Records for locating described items
_____
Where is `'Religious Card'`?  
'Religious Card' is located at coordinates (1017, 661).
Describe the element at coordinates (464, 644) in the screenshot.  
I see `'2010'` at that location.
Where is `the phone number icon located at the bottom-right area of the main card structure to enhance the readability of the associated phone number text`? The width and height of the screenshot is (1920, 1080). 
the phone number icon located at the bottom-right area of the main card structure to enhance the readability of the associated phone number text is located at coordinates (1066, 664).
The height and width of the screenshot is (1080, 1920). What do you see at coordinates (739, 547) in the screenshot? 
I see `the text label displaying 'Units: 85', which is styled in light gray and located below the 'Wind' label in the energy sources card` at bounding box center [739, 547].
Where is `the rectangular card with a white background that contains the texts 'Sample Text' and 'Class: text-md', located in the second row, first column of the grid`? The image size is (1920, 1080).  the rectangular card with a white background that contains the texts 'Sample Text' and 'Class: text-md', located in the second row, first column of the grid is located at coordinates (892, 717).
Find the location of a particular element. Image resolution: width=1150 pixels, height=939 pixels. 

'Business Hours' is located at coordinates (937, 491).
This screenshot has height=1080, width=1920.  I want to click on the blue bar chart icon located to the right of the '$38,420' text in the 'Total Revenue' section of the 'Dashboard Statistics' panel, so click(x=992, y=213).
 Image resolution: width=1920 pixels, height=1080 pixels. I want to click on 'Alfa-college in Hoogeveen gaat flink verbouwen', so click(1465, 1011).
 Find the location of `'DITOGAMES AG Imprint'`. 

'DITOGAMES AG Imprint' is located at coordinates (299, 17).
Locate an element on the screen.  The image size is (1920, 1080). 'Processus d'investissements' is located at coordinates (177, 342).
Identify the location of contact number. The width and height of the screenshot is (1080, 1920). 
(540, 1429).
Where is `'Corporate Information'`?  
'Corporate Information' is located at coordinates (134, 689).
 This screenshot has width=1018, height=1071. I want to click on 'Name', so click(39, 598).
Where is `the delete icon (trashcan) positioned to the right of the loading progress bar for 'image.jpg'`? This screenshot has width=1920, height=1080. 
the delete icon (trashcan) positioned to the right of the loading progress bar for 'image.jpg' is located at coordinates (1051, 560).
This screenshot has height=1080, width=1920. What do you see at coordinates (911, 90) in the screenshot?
_____
#### REQUIRED TASK
Rewrite the listing, replacing every "Where is" with "Where can I find" and changing nothing else.

#### RESULT FOR THIS EXERCISE
Where can I find `'Religious Card'`?  
'Religious Card' is located at coordinates (1017, 661).
Describe the element at coordinates (464, 644) in the screenshot.  
I see `'2010'` at that location.
Where can I find `the phone number icon located at the bottom-right area of the main card structure to enhance the readability of the associated phone number text`? The width and height of the screenshot is (1920, 1080). 
the phone number icon located at the bottom-right area of the main card structure to enhance the readability of the associated phone number text is located at coordinates (1066, 664).
The height and width of the screenshot is (1080, 1920). What do you see at coordinates (739, 547) in the screenshot? 
I see `the text label displaying 'Units: 85', which is styled in light gray and located below the 'Wind' label in the energy sources card` at bounding box center [739, 547].
Where can I find `the rectangular card with a white background that contains the texts 'Sample Text' and 'Class: text-md', located in the second row, first column of the grid`? The image size is (1920, 1080).  the rectangular card with a white background that contains the texts 'Sample Text' and 'Class: text-md', located in the second row, first column of the grid is located at coordinates (892, 717).
Find the location of a particular element. Image resolution: width=1150 pixels, height=939 pixels. 

'Business Hours' is located at coordinates (937, 491).
This screenshot has height=1080, width=1920.  I want to click on the blue bar chart icon located to the right of the '$38,420' text in the 'Total Revenue' section of the 'Dashboard Statistics' panel, so click(x=992, y=213).
 Image resolution: width=1920 pixels, height=1080 pixels. I want to click on 'Alfa-college in Hoogeveen gaat flink verbouwen', so click(1465, 1011).
 Find the location of `'DITOGAMES AG Imprint'`. 

'DITOGAMES AG Imprint' is located at coordinates (299, 17).
Locate an element on the screen.  The image size is (1920, 1080). 'Processus d'investissements' is located at coordinates (177, 342).
Identify the location of contact number. The width and height of the screenshot is (1080, 1920). 
(540, 1429).
Where can I find `'Corporate Information'`?  
'Corporate Information' is located at coordinates (134, 689).
 This screenshot has width=1018, height=1071. I want to click on 'Name', so click(39, 598).
Where can I find `the delete icon (trashcan) positioned to the right of the loading progress bar for 'image.jpg'`? This screenshot has width=1920, height=1080. 
the delete icon (trashcan) positioned to the right of the loading progress bar for 'image.jpg' is located at coordinates (1051, 560).
This screenshot has height=1080, width=1920. What do you see at coordinates (911, 90) in the screenshot?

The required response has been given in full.